That is a very sensitive issue, as several other sectors now have a toehold, if not a foothold proper, in the mining sector, entering unregulated areas which called out for some kind of regulation, from whichever source. They entered because they saw the mining sector as profitable. They created their own rationale, based on claims supported by their own laws, that some mining-related steps required permission from them.  
The legal system in the mining sector is uncomplicated and simplistic, giving enough leeway to other sectors to make too many inroads, giving rise to a situation where an average-sized mining company has to seek 120-150 permissions per year. The practice boosts bureaucracy and corruption. Don’t take my word for it. Last year an IRIM study on corruption risks in the mining sector in Mongolia reported such risks to be present in 15 stages. The study concluded that the sector’s weak regulatory system helped bureaucracy and corruption to thrive.

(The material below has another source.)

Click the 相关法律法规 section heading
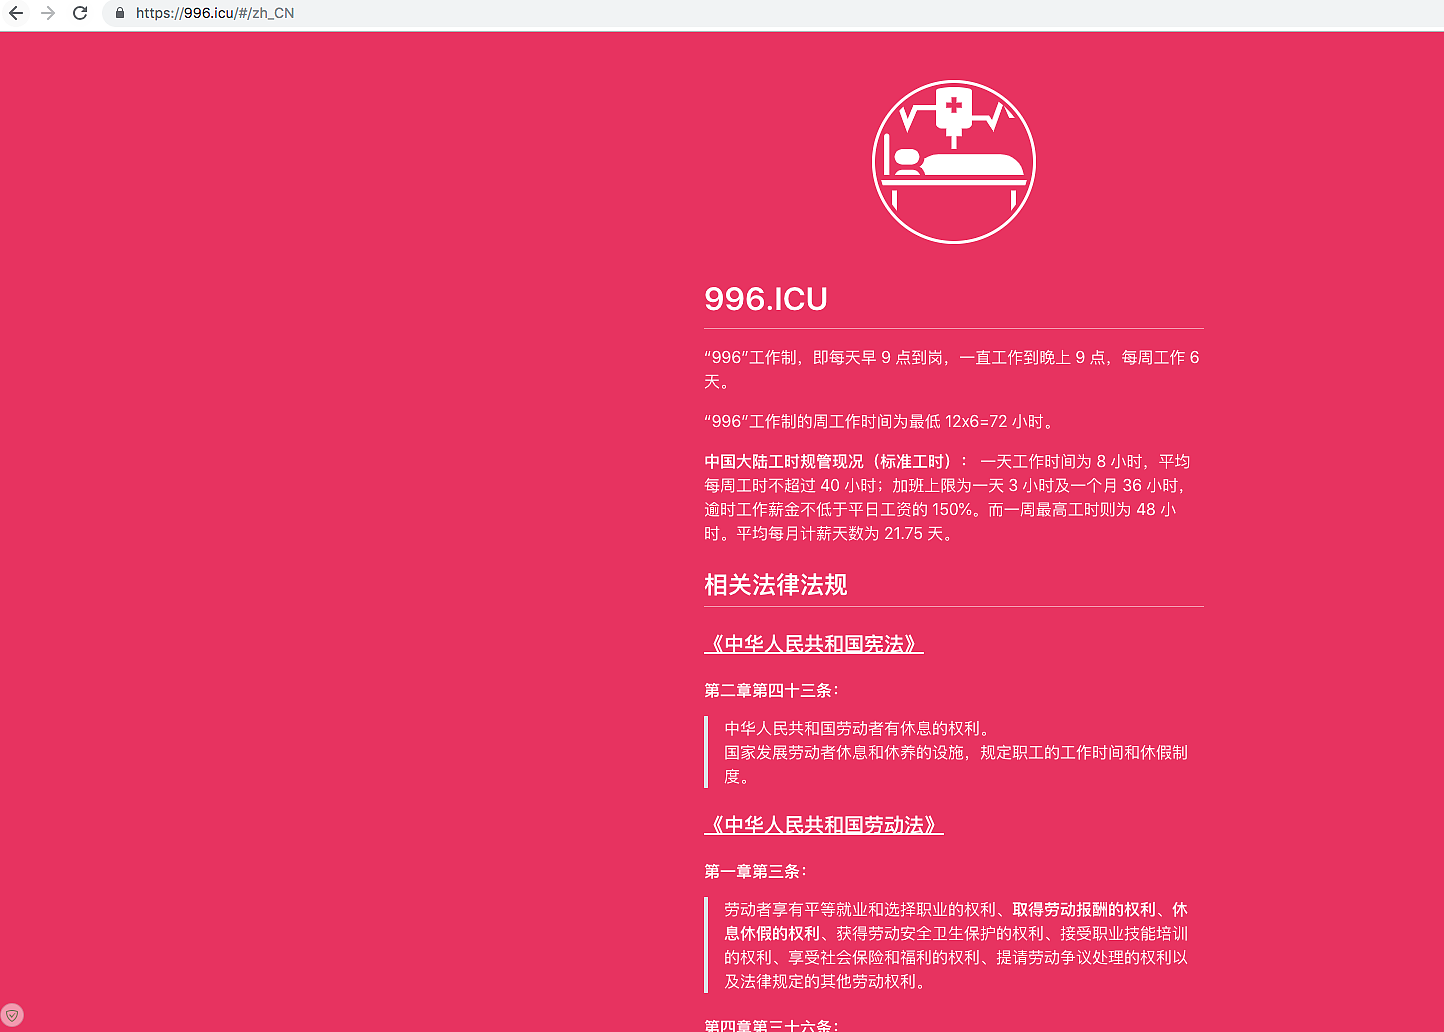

As for us, we are trying to assert that our sector will have enough of its own laws to regulate all its own issues. We don’t wish to reject any law from another sector, but shall make them redundant.  This does not mean we shall be authoritarian or wilful in the way we enforce our regulations. It only means taking more responsibility for and authority over our own needs. This would make it easier for mining companies to progress, meaning more tax revenue for the state. It is imperative to stop illegal monetary transactions, and the only way to do that is by adopting improved and more effective regulations. If we do not allow any space to other sectors, they would have to stand back. This is how we are working.

It seems another change will be reducing the state’s power and role in the sector?

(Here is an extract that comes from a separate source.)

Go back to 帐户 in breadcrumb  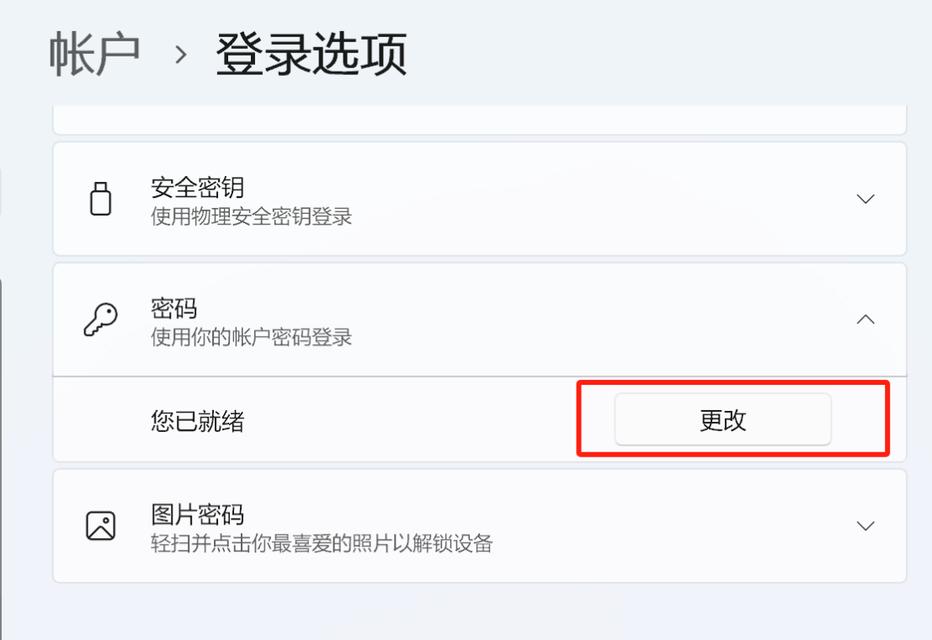coord(94,54)

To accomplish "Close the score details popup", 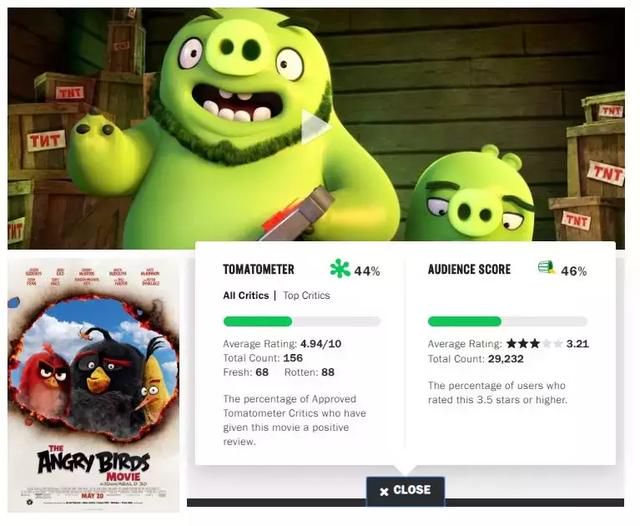I will coord(405,490).
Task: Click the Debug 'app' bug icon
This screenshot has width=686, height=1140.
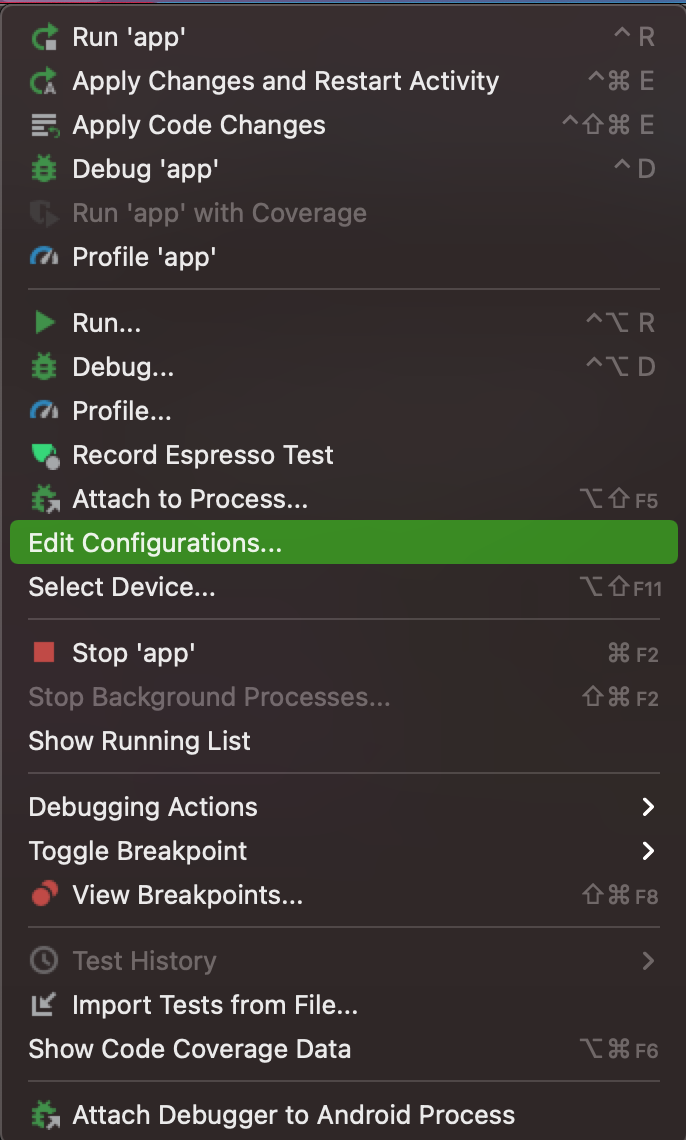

As the major law of the mining sector, it must determine how the sector will run. I do not mean the law will dictate to the ministry how many departments it will have. It is more about changing some entrenched practices and empowering independent institutions. Some years ago, Mongolians hotly debated why some countries succeed more than others. The answer is obvious. If a country has strong institutions, then irrespective of who holds power it will develop. Conversely, a country with fragile institutions is certain to stumble.
Many laws in Mongolia are adopted with the sole purpose of increasing state power, by giving more authority to governors, inspectors and such state functionaries to control others and events. The draft new mining law proposes a change from absolute state dominance to a system where the state will accept the private sector as an equal partner. Not just the mining sector, nationwide, all sectors are trying to move away from state control to what is called the public-private partnership. But it is still a long way off.
When we transited to the market economy, everybody went for small trading. We thought in a market economy everybody tries to do whatever they can. Today we know better. Small-scale individual economic activity has given way to a system where companies run the economy, even though small trading remains endemic. How will the public-private partnership work out in the mining sector? The new law is aimed at giving the concept a hard push.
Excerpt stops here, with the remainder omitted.